== Segment start ==

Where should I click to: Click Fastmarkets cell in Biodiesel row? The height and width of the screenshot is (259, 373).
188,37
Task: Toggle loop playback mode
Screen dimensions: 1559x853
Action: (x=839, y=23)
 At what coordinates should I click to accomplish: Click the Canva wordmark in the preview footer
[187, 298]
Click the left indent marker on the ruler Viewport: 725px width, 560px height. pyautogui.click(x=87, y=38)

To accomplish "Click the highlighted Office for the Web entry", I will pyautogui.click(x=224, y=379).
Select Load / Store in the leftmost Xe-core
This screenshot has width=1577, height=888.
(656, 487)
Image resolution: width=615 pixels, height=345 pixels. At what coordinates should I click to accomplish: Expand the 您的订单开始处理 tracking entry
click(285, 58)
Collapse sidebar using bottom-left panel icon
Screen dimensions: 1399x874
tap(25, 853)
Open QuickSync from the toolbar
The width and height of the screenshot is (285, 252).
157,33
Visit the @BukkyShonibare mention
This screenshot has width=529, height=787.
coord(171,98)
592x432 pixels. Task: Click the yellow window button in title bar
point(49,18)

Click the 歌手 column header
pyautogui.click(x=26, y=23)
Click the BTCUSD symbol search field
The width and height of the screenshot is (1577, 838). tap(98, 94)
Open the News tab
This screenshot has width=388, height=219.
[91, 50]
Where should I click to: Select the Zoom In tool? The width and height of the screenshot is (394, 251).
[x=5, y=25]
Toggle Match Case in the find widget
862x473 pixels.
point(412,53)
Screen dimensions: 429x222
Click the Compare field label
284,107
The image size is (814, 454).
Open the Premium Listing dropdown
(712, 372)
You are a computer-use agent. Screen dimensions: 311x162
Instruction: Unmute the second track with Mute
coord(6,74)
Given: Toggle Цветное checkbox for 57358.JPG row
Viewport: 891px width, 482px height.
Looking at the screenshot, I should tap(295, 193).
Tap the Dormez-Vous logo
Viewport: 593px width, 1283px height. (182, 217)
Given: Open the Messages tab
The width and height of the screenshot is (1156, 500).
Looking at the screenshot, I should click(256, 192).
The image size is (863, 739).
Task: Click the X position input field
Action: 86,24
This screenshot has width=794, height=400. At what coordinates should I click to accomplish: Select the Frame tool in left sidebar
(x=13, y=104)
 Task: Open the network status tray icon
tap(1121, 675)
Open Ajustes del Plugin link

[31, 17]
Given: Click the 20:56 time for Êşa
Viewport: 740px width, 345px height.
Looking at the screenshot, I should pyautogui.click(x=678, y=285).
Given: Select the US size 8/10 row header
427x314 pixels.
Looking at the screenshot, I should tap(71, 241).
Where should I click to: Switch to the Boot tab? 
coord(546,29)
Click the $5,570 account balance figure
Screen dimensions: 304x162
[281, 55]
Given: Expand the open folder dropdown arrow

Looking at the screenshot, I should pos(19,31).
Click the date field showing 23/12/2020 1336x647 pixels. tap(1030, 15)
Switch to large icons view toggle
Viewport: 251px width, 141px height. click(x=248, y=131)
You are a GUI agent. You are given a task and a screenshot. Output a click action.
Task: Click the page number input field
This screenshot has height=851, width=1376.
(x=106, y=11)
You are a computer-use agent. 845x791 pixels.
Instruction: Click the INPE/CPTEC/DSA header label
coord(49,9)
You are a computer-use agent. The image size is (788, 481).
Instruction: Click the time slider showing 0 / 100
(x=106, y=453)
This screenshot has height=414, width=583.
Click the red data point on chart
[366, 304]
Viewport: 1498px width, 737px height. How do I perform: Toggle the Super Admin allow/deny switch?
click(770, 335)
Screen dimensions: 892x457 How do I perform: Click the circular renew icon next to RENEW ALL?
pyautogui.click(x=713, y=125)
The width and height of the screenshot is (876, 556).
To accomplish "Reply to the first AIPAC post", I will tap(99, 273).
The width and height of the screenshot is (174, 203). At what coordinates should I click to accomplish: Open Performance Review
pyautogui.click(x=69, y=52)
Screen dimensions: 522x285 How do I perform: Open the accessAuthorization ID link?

== Segment end ==

**Work task:**
Each record above should be output again exactly.

**Response:**
Where should I click to: Click Fastmarkets cell in Biodiesel row? The height and width of the screenshot is (259, 373).
188,37
Task: Toggle loop playback mode
Screen dimensions: 1559x853
Action: (x=839, y=23)
 At what coordinates should I click to accomplish: Click the Canva wordmark in the preview footer
[187, 298]
Click the left indent marker on the ruler Viewport: 725px width, 560px height. pyautogui.click(x=87, y=38)

To accomplish "Click the highlighted Office for the Web entry", I will pyautogui.click(x=224, y=379).
Select Load / Store in the leftmost Xe-core
This screenshot has width=1577, height=888.
(656, 487)
Image resolution: width=615 pixels, height=345 pixels. At what coordinates should I click to accomplish: Expand the 您的订单开始处理 tracking entry
click(285, 58)
Collapse sidebar using bottom-left panel icon
Screen dimensions: 1399x874
tap(25, 853)
Open QuickSync from the toolbar
The width and height of the screenshot is (285, 252).
157,33
Visit the @BukkyShonibare mention
This screenshot has width=529, height=787.
coord(171,98)
592x432 pixels. Task: Click the yellow window button in title bar
point(49,18)

Click the 歌手 column header
pyautogui.click(x=26, y=23)
Click the BTCUSD symbol search field
The width and height of the screenshot is (1577, 838). tap(98, 94)
Open the News tab
This screenshot has width=388, height=219.
[91, 50]
Where should I click to: Select the Zoom In tool? The width and height of the screenshot is (394, 251).
[x=5, y=25]
Toggle Match Case in the find widget
862x473 pixels.
point(412,53)
Screen dimensions: 429x222
Click the Compare field label
284,107
The image size is (814, 454).
Open the Premium Listing dropdown
(712, 372)
You are a computer-use agent. Screen dimensions: 311x162
Instruction: Unmute the second track with Mute
coord(6,74)
Given: Toggle Цветное checkbox for 57358.JPG row
Viewport: 891px width, 482px height.
Looking at the screenshot, I should tap(295, 193).
Tap the Dormez-Vous logo
Viewport: 593px width, 1283px height. (182, 217)
Given: Open the Messages tab
The width and height of the screenshot is (1156, 500).
Looking at the screenshot, I should click(256, 192).
The image size is (863, 739).
Task: Click the X position input field
Action: 86,24
This screenshot has width=794, height=400. At what coordinates should I click to accomplish: Select the Frame tool in left sidebar
(x=13, y=104)
 Task: Open the network status tray icon
tap(1121, 675)
Open Ajustes del Plugin link

[31, 17]
Given: Click the 20:56 time for Êşa
Viewport: 740px width, 345px height.
Looking at the screenshot, I should pyautogui.click(x=678, y=285).
Given: Select the US size 8/10 row header
427x314 pixels.
Looking at the screenshot, I should tap(71, 241).
Where should I click to: Switch to the Boot tab? 
coord(546,29)
Click the $5,570 account balance figure
Screen dimensions: 304x162
[281, 55]
Given: Expand the open folder dropdown arrow

Looking at the screenshot, I should pos(19,31).
Click the date field showing 23/12/2020 1336x647 pixels. tap(1030, 15)
Switch to large icons view toggle
Viewport: 251px width, 141px height. click(x=248, y=131)
You are a GUI agent. You are given a task and a screenshot. Output a click action.
Task: Click the page number input field
This screenshot has height=851, width=1376.
(x=106, y=11)
You are a computer-use agent. 845x791 pixels.
Instruction: Click the INPE/CPTEC/DSA header label
coord(49,9)
You are a computer-use agent. The image size is (788, 481).
Instruction: Click the time slider showing 0 / 100
(x=106, y=453)
This screenshot has height=414, width=583.
Click the red data point on chart
[366, 304]
Viewport: 1498px width, 737px height. How do I perform: Toggle the Super Admin allow/deny switch?
click(770, 335)
Screen dimensions: 892x457 How do I perform: Click the circular renew icon next to RENEW ALL?
pyautogui.click(x=713, y=125)
The width and height of the screenshot is (876, 556).
To accomplish "Reply to the first AIPAC post", I will tap(99, 273).
The width and height of the screenshot is (174, 203). At what coordinates should I click to accomplish: Open Performance Review
pyautogui.click(x=69, y=52)
Screen dimensions: 522x285 How do I perform: Open the accessAuthorization ID link?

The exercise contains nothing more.